▶ **CHALLENGE**: Go through the rows below and copy out every line that holds the word "Assemblée".

-*-*-

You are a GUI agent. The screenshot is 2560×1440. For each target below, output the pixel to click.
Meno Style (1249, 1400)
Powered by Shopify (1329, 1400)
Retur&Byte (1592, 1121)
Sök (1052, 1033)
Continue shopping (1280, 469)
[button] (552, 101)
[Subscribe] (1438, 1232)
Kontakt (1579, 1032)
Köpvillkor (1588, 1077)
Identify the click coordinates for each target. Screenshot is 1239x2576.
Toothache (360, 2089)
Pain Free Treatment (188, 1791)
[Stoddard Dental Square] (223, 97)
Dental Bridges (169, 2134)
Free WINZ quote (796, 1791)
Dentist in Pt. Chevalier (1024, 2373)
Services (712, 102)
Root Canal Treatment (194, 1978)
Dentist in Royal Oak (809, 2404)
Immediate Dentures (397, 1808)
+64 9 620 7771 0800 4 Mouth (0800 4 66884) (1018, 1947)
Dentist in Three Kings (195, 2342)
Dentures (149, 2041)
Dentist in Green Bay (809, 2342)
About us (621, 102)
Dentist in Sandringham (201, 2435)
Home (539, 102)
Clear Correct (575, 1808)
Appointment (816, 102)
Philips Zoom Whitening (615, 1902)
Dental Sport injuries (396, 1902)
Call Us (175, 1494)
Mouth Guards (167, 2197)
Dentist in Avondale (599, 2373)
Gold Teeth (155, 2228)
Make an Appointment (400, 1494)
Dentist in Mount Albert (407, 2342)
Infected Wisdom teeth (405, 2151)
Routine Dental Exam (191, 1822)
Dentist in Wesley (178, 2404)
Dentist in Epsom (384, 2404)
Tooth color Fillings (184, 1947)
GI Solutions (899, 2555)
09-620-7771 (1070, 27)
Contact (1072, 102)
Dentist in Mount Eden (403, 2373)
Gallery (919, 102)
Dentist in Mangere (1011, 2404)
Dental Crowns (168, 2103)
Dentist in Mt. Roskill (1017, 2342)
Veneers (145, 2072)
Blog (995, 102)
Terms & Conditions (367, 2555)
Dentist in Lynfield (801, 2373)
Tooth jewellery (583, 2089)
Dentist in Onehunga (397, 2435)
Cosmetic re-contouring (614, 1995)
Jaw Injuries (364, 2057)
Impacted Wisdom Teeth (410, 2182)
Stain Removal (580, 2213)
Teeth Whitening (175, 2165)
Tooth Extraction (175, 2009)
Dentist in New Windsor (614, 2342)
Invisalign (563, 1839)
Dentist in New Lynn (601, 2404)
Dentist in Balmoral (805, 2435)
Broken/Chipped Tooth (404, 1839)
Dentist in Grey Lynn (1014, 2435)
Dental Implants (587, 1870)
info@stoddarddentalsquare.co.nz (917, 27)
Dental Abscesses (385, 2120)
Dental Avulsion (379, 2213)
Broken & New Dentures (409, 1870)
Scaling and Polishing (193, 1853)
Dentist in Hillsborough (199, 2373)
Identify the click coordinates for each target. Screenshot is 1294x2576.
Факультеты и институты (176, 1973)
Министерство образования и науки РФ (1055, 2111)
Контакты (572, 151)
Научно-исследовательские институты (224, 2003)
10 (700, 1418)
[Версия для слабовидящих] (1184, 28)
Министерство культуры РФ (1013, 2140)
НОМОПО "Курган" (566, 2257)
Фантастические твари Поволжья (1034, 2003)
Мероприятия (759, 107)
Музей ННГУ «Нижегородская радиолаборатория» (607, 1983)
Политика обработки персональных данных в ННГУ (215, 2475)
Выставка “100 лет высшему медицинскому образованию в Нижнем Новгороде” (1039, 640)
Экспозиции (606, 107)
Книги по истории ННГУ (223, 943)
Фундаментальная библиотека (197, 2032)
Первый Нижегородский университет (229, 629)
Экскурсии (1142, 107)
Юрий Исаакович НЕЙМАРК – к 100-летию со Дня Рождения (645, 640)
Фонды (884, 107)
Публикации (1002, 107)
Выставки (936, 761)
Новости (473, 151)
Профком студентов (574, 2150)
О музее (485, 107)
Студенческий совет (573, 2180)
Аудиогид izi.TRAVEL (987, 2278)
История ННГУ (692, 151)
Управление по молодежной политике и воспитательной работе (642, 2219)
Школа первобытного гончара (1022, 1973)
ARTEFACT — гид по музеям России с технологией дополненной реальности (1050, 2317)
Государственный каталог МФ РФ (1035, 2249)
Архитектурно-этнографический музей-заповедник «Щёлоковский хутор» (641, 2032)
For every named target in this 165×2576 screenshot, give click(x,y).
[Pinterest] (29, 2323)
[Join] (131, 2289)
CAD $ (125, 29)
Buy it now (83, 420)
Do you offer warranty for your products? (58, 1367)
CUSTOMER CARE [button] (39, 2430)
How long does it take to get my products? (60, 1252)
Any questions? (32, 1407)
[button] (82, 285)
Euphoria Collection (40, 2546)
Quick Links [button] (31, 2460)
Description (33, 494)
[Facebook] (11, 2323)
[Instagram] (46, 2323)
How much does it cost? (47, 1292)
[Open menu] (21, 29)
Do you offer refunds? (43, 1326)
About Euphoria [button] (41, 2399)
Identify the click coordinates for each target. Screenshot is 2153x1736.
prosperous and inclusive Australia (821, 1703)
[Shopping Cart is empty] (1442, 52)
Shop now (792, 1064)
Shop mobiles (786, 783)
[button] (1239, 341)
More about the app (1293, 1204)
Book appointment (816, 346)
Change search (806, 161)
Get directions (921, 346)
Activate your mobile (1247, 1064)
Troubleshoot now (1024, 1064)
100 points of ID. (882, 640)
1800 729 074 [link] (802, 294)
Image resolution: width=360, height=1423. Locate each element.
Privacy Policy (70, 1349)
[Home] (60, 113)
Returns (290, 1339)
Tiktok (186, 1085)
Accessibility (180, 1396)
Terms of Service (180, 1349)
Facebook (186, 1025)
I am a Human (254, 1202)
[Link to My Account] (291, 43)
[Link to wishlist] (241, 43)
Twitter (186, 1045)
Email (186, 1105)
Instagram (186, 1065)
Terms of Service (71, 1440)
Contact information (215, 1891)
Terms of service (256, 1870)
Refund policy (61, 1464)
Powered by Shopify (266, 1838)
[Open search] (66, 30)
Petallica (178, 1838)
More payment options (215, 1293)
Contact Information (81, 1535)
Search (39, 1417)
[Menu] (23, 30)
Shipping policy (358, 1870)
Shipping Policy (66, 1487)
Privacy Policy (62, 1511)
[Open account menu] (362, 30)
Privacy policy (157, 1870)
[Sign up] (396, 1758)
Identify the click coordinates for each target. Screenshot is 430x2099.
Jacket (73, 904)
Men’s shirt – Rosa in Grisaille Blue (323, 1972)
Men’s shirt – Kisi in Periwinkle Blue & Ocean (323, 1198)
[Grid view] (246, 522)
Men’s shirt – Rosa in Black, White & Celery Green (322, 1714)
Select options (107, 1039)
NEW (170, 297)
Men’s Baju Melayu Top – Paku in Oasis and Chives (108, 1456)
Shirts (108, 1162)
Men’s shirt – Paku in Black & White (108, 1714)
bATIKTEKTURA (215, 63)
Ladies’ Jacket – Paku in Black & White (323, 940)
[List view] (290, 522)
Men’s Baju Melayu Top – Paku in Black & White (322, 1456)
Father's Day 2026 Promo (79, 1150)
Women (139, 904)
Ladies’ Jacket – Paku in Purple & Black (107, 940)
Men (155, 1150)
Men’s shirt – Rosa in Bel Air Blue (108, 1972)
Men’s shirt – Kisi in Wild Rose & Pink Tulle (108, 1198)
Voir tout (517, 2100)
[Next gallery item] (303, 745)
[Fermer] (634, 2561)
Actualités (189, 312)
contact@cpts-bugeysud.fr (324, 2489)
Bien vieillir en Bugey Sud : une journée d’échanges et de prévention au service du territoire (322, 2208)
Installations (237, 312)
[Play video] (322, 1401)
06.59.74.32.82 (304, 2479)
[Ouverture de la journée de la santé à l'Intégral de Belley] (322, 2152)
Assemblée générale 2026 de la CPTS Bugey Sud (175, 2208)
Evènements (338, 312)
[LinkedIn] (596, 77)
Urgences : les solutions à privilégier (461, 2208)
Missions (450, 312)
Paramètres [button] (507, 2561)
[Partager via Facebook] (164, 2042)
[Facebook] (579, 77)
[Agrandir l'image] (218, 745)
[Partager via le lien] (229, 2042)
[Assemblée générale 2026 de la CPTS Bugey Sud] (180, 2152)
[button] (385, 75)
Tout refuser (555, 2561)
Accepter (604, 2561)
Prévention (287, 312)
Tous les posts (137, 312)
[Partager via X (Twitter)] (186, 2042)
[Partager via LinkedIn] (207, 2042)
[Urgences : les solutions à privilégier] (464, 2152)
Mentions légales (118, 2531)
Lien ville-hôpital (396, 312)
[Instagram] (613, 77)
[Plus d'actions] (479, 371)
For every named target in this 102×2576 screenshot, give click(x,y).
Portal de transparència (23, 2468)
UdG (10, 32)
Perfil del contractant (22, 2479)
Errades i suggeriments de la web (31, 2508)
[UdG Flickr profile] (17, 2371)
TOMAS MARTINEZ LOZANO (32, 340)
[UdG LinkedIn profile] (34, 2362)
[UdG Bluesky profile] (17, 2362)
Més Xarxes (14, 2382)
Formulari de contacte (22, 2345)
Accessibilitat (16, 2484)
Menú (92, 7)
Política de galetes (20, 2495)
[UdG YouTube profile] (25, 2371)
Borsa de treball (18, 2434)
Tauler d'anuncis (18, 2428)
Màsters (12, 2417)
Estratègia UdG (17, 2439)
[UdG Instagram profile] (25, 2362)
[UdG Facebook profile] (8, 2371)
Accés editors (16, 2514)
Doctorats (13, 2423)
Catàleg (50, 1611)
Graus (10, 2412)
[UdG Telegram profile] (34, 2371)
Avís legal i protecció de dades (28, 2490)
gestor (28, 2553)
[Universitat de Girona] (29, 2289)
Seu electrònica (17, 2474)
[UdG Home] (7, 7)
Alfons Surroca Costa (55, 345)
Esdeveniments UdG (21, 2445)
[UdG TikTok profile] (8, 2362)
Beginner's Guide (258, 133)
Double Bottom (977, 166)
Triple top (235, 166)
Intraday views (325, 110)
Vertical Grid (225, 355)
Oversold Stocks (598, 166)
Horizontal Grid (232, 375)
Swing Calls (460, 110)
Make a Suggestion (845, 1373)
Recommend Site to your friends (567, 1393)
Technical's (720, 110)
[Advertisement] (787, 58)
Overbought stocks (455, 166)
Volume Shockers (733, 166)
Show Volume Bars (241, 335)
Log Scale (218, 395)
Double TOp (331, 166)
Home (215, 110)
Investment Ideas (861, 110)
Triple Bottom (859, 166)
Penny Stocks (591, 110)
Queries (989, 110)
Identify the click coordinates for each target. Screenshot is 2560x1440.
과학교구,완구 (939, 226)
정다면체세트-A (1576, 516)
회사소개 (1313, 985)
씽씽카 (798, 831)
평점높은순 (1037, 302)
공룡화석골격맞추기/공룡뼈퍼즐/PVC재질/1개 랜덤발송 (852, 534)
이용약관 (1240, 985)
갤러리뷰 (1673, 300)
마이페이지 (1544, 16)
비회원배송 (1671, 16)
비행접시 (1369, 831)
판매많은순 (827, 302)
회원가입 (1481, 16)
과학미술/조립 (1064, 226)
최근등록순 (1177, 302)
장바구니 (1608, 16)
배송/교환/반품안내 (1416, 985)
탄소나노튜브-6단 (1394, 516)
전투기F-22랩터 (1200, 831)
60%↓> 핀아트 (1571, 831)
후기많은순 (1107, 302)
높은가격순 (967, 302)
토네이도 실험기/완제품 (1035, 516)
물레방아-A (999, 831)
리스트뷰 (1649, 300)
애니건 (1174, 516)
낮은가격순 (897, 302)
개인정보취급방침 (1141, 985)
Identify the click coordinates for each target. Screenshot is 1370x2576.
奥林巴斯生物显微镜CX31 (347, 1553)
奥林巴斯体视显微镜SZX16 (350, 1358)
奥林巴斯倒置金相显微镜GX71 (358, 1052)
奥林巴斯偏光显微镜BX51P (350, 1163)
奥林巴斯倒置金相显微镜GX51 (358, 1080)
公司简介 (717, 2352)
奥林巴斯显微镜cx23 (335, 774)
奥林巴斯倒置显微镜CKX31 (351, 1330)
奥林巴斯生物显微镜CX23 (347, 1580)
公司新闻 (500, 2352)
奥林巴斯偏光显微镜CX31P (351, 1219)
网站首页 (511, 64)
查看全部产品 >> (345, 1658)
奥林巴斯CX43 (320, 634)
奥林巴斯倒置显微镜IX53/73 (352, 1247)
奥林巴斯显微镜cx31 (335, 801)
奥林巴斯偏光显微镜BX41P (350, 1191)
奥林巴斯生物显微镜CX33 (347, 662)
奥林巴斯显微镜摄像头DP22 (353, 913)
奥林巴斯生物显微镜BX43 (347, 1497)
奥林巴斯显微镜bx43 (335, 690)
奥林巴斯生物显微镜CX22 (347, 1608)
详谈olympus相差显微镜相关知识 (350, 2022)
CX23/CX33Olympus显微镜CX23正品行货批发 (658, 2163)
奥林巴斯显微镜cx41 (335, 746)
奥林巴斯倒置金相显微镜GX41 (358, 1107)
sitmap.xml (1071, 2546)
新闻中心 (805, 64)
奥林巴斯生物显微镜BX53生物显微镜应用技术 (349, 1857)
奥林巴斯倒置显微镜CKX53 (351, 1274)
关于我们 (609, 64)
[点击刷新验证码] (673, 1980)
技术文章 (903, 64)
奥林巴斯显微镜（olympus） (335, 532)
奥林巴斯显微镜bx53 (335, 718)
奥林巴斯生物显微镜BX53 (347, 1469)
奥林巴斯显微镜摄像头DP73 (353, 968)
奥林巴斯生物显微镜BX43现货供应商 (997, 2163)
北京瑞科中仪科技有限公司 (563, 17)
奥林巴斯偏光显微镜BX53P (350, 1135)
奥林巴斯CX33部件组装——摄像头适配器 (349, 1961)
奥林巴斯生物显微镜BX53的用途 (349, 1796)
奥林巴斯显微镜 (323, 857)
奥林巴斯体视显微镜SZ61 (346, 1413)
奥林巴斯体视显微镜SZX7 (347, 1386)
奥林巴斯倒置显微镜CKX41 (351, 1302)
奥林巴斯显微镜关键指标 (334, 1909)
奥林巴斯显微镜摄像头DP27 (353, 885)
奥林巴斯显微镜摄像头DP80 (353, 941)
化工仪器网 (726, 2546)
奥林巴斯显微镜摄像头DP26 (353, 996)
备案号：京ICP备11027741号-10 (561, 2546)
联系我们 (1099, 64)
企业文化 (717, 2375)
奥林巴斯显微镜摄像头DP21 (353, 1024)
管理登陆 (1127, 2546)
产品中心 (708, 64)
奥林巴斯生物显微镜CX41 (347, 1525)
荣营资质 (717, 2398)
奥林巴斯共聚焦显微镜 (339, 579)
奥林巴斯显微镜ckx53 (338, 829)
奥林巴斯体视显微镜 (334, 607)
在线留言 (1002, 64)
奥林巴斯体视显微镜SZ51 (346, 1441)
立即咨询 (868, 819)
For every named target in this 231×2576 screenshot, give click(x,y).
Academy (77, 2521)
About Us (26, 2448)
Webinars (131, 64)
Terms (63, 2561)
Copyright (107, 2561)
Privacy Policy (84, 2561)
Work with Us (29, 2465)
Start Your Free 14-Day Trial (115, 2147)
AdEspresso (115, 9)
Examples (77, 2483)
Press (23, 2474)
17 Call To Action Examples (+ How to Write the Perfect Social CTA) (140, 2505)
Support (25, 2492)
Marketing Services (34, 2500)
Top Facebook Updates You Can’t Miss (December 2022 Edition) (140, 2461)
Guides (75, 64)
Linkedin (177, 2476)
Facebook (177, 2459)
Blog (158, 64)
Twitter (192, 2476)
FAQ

-*-*-

▶ **WORKED ANSWER**:
Assemblée générale 2026 de la CPTS Bugey Sud (175, 2208)
[Assemblée générale 2026 de la CPTS Bugey Sud] (180, 2152)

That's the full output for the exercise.